Records provided -
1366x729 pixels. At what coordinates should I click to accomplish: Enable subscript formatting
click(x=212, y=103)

* * *

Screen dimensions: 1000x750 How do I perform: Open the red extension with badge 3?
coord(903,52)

==

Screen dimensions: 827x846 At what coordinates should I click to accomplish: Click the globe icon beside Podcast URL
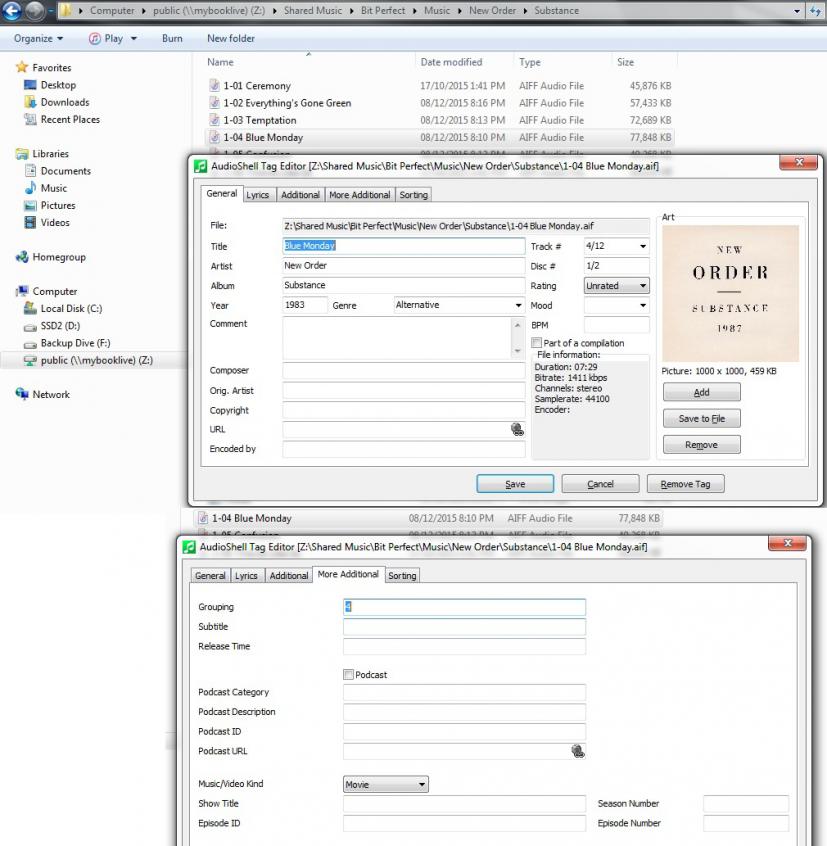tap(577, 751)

Stated goal - Copy the records from the line with "Screen dimensions: 827x846" up to and including the line with "tap(577, 751)", replacing "globe" with "gear" and changing nothing else. Omit the pictures.

Result of this exercise -
Screen dimensions: 827x846 At what coordinates should I click to accomplish: Click the gear icon beside Podcast URL
tap(577, 751)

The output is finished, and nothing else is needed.